La ciencia ficción de Suzuki va en esa línea: una capa de imaginación alucinante en la que sus mujeres protagonistas lidian con asuntos muy terrenales. El género fantástico como una convención desde donde poder crear una escritura que si tuviéramos que definir de alguna manera diríamos que es desestabilizadora, ajena a cualquier discurso de poder, de ambición, de conquista. Su literatura hace explícita una grieta en la realidad, emite la vibración constante de un malestar que queda soterrado en una sociedad que pide disciplina, tensión, productividad. Dominación.
Sus personajes son ambivalentes: dudan, sienten celos, odian un poquito o mucho. “Se sentía como un perro recién muerto”, dice de una de ellas. “Son títeres manipulados por hilos invisibles que ella mueve con dedos amputados”, escribe Chenta Tsai en el prólogo.

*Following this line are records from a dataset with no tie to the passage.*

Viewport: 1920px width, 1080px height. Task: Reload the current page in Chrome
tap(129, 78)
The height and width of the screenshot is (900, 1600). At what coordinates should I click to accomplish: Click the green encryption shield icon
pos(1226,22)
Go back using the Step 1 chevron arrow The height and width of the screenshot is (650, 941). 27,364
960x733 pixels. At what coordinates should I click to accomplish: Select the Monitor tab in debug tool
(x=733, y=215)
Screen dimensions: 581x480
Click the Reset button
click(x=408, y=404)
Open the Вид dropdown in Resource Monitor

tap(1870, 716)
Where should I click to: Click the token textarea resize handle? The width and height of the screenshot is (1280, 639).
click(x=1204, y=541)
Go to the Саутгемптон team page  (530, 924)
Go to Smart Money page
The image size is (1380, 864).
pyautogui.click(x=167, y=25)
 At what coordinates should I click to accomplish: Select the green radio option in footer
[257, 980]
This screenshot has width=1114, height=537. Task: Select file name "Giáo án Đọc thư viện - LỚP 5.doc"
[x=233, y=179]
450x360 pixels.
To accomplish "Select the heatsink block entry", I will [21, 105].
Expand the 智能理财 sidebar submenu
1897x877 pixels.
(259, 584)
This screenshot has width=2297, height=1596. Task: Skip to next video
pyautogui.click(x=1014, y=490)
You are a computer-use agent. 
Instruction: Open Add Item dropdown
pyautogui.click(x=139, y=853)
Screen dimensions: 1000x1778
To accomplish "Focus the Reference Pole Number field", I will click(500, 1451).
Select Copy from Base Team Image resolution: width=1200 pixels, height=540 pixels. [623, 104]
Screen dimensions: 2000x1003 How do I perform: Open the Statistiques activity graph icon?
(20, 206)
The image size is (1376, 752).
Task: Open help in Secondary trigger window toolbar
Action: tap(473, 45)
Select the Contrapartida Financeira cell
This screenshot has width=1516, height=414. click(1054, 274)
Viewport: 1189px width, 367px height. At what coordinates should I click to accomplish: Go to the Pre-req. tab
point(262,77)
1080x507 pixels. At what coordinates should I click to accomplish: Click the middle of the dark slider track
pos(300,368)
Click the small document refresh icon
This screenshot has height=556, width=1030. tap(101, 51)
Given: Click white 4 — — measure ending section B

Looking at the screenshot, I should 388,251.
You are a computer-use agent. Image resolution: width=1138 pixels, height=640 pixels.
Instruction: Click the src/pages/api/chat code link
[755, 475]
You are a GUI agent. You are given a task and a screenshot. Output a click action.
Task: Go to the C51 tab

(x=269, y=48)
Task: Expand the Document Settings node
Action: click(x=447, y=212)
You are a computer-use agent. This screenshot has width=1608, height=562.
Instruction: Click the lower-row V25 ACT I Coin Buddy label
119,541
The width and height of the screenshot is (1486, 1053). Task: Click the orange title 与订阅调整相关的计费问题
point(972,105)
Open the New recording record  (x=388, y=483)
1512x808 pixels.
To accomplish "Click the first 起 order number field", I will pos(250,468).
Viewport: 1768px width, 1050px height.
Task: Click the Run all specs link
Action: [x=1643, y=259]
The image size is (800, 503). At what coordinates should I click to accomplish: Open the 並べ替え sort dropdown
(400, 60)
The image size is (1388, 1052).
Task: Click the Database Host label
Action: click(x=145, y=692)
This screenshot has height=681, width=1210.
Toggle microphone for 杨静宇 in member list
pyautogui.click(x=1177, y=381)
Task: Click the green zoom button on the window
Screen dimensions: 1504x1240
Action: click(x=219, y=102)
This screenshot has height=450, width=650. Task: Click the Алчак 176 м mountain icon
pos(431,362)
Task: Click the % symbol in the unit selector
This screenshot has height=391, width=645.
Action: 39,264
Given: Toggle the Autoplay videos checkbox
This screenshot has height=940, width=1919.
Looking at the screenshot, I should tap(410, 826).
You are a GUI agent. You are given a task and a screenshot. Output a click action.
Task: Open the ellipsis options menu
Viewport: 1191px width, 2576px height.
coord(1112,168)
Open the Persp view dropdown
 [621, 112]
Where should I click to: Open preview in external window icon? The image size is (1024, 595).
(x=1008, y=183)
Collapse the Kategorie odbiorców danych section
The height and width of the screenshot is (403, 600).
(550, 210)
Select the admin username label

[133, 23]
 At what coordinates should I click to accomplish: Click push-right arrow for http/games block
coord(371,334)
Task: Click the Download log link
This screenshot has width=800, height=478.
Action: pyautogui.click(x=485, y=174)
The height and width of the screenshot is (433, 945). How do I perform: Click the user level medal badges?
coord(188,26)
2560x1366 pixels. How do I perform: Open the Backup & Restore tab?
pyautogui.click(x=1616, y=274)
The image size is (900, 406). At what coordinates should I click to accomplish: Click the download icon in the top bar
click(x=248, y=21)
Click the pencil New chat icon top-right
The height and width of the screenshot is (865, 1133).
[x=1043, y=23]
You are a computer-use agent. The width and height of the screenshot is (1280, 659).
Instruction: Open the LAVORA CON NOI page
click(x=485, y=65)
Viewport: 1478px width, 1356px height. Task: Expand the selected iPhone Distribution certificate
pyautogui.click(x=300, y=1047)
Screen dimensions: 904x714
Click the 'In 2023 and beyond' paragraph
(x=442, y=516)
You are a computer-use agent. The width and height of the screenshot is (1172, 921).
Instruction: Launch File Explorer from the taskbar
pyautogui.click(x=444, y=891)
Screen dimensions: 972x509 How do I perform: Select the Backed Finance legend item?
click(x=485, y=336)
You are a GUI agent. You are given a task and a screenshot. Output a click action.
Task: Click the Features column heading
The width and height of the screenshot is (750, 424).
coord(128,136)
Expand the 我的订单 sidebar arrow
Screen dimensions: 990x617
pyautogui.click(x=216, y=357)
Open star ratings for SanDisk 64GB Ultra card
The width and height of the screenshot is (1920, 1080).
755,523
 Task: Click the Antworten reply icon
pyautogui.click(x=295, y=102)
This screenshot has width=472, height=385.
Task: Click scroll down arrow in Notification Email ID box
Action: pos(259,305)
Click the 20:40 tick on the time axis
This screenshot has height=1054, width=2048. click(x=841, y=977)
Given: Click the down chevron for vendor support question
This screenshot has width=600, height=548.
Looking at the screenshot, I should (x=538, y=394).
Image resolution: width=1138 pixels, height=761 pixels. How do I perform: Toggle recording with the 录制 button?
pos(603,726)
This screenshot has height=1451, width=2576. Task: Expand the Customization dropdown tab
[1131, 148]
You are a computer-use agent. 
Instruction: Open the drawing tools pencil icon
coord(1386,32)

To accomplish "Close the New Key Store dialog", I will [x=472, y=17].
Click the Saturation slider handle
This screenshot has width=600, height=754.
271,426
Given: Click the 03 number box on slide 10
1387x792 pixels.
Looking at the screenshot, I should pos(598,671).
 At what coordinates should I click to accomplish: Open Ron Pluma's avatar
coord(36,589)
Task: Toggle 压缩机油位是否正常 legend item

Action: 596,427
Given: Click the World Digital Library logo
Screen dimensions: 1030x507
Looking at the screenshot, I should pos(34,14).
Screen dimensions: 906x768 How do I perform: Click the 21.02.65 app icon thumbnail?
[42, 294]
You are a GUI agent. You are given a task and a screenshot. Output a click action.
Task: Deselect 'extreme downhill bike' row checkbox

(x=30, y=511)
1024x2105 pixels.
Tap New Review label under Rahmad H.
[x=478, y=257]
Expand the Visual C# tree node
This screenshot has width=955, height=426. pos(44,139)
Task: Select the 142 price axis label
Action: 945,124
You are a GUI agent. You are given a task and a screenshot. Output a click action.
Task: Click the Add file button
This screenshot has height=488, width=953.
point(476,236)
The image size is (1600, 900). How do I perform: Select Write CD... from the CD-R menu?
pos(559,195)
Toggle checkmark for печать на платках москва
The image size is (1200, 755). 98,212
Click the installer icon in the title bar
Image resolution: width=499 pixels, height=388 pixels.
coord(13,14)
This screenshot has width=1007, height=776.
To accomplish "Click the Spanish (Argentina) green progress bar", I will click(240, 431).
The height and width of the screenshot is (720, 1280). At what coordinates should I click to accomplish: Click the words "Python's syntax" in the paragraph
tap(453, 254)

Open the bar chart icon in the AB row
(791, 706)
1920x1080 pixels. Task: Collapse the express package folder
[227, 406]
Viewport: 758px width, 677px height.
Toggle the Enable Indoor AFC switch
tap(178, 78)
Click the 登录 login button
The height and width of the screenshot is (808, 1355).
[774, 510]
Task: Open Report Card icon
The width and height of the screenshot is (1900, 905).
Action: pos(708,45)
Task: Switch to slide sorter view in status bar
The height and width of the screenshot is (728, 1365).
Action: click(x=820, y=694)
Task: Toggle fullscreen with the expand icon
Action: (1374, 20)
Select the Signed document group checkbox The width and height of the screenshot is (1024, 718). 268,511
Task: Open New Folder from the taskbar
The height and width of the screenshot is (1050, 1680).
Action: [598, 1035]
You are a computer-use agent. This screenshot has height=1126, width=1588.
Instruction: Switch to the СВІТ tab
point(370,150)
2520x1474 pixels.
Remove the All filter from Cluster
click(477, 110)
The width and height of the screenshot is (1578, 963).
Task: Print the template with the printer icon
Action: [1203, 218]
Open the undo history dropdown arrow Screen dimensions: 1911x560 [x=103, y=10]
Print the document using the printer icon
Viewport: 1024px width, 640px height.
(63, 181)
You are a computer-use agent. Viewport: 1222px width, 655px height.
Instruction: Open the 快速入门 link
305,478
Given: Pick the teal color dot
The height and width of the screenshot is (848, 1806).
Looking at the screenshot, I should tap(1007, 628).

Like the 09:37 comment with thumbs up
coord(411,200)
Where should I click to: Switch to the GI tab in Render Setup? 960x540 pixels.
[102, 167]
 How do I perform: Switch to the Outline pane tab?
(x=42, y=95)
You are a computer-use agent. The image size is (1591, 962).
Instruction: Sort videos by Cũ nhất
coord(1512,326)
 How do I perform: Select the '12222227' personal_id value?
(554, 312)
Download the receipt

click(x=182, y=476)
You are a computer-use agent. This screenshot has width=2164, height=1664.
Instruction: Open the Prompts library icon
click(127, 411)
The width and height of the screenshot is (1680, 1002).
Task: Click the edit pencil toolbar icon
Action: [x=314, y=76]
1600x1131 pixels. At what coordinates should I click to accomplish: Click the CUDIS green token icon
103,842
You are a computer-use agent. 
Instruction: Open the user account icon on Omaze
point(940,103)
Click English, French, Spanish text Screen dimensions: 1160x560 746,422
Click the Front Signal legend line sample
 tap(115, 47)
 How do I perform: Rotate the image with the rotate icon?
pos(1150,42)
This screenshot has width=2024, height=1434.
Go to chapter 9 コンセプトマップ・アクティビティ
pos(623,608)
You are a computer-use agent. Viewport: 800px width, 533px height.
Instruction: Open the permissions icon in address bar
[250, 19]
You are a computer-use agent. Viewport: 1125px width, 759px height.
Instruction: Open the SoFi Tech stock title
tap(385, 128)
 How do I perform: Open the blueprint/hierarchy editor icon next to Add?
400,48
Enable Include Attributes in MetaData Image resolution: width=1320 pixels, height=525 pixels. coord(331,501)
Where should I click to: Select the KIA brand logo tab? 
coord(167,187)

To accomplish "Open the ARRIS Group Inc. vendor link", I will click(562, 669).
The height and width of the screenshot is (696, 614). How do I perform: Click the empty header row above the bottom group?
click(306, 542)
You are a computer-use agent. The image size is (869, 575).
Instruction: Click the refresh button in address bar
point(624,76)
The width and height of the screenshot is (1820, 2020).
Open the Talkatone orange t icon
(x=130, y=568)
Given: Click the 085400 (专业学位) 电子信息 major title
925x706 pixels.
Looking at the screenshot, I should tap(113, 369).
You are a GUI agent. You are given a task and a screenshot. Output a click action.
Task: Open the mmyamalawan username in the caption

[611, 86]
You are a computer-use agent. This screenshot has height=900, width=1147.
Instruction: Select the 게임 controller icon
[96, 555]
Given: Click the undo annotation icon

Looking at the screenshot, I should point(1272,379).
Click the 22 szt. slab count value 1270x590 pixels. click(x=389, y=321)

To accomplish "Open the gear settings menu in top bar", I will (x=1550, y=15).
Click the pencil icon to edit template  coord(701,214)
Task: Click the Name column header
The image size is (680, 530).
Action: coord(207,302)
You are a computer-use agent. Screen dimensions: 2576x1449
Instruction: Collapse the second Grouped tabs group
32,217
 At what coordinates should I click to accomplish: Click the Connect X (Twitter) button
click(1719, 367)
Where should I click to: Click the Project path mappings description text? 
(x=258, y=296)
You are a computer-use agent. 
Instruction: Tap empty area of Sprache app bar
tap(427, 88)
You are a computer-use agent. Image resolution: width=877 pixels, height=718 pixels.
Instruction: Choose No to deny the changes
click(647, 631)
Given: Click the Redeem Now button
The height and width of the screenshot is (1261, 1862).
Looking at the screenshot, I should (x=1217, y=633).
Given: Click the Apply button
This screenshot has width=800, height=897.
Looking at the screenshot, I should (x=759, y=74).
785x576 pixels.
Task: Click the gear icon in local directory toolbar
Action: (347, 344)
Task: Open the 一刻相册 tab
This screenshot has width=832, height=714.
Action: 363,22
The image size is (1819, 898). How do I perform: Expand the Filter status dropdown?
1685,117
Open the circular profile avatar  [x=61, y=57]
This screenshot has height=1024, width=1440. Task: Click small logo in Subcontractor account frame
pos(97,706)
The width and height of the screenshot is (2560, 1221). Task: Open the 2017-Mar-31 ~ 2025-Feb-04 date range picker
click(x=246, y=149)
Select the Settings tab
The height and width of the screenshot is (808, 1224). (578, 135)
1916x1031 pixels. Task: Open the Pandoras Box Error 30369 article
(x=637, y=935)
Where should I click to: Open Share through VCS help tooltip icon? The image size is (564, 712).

Escenarios planetarios para mujeres disociadas, tan alejadas como galaxias de algo parecido a la felicidad que ya ni siquiera la buscan.
Con esos materiales, Suzuki construye un mundo propio plagado de ruinas pop norteamericanas –canciones, vestuarios, películas, una familia de colonos terrícolas que se educa leyendo Lo que el viento se llevó–, matriarcados, parejas mixtas terrícola-alienígena, leyes de criogenización, suministradores de dopamina implantados en el cerebro, sillas que dan consejos no solicitados… una sensación constante de sorpresa, de inteligencia, una prosa que –gracias, Tana Oshima– destila algo absolutamente contemporáneo, un humor oscuro y verdadero.
Salimos del libro convencidos de que en realidad la biografía de Izumi Suzuki es una invención suya más, que en realidad es una escritora del futuro encarnada en aquella joven que miraba con insolencia a la cámara mientras inventaba el ciberpunk. Que no fue una visionaria –algunos cuentos estremecen por la exactitud para nombrar los extremos a los que estamos llegando– sino que escribe desde algún lugar en el tiempo donde todo es trágico y a la vez da todo igual. Y que la única certeza es que sólo la imaginación sobrevive.